Not only is it the case that human beings are more valuable than non-humans, all human beings are equally valuable. This second aspect of the importance of being human will be given no treatment here.
I am strongly inclined to believe that whatever attitude we have towards intuitions, that is, whether we want to take them seriously in our moral reasoning or not, most of us share the intuition which I henceforth will call the Standard Attitude (SA) and which tells us that human beings have a special moral standing just in virtue of being human. This is an intuition which in one way or another is important to most of us as a putative source of moral knowledge or as something we believe we have to fight against. One important axiological problem concerns whether something can be valuable only in relation to a valuing subject or if something can be valuable given that there exists something valuable independently of whether or not a subject has any attitude towards it, whether it be a cognitive or conative attitude. This is classical problem of subjectivism versus objectivism.

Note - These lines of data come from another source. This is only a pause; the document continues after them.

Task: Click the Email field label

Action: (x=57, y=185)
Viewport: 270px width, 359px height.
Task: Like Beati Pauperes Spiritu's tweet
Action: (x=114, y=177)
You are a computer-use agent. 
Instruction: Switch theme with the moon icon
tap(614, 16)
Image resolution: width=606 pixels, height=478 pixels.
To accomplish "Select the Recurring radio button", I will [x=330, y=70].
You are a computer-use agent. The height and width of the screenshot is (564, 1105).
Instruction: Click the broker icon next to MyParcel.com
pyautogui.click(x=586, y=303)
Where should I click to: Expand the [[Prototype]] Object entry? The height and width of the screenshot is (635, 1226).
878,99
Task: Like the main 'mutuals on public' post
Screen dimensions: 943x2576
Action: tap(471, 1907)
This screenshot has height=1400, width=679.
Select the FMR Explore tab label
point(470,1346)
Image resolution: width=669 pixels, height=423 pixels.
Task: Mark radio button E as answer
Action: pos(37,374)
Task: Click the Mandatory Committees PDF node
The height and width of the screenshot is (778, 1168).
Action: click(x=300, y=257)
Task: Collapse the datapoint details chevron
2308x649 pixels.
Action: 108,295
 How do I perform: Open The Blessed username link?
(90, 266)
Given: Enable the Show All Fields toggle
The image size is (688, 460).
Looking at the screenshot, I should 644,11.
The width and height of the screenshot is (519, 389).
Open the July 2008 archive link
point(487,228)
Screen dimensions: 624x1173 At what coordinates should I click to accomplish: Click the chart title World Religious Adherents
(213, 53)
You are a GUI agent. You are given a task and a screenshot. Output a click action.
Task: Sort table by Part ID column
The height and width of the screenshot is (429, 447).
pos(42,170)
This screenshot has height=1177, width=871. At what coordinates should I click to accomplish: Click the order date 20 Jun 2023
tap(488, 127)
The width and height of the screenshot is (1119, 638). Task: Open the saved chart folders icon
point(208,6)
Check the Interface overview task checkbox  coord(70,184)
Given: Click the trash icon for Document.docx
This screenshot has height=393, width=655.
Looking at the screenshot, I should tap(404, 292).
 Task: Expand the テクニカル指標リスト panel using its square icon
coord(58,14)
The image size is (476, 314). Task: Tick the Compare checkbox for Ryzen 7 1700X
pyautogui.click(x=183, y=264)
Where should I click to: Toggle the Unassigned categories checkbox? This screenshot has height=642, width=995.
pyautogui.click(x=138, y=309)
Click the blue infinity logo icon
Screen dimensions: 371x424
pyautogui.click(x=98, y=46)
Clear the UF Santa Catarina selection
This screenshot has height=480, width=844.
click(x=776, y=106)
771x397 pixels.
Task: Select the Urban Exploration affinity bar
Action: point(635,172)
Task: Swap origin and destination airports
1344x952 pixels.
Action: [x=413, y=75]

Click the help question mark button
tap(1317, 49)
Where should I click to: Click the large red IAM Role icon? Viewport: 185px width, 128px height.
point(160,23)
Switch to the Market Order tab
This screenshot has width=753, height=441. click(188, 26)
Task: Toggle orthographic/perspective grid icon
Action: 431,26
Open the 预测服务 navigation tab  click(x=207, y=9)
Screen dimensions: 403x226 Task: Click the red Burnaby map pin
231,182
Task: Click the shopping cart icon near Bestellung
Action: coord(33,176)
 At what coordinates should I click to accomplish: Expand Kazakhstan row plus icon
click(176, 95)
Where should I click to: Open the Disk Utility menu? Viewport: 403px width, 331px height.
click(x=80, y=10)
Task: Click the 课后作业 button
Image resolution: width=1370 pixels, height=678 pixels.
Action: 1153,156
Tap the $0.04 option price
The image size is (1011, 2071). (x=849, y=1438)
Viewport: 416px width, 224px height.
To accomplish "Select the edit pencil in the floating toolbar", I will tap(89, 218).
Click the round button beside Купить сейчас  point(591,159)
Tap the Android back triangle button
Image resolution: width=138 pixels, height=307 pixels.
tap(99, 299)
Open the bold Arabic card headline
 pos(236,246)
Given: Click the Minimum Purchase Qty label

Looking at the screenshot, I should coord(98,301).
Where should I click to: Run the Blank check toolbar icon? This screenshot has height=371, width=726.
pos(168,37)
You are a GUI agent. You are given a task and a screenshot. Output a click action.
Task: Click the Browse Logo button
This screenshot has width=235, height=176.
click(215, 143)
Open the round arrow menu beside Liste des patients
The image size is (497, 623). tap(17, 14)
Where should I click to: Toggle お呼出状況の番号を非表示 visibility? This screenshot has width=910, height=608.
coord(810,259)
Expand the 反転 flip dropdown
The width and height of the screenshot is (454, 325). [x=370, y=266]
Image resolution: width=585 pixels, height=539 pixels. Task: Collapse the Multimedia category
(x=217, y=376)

If you believe that being human is intrinsically important you can, if you are a subjectivist, by this mean that the property is intrinsically important for humans, i.e. human beings place a special value on being human in itself, a value which is not dependent upon what is associated with belonging to that species, and that is what makes being human morally important. Or, you may, if you are an objectivist, intend to say that being human has an intrinsic value which is independent of the fact that this is valued by us humans.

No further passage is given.